The tenth child of a Jewish tailor, Soutine spent his childhood in poverty in a ghetto in Minsk, Lithuania. He left home to study at the École des Beaux-Arts at Vilna and in 1913 travelled to Paris, where he lived a bohemian existence among a group of painters and poets that included Chagall, Lipchitz, and Léger. He formed a close friendship with Modigliani, whose death in 1920 devastated him. Between 1919 and 1922 Soutine lived mainly in Céret, where he painted over two hundred canvases. Mainly landscapes, they were executed in thick paint with apparently feverish intensity. During the 1920s Soutine also produced pictures of grotesque figures with twisted faces and deformed bodies, for example Woman in Red (1924–25). The subjects, close-up and usually full-faced studies, were most often women or uniformed young boys, such as choir boys and page boys.

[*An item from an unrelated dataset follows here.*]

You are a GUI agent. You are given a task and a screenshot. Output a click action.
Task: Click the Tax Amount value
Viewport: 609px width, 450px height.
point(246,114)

After 1923, following a successful exhibition, Soutine acquired some recognition and financial stability. From 1925 he increasingly painted still lifes, including plucked fowl and flayed carcasses, using a violence of colour and brushstroke that reflected his restless unstable temperament. When France was invaded in 1940, he refused to emigrate to the USA and went to live in Touraine, where he continued to paint often tempestuous landscapes until his death.

Subjects: Art.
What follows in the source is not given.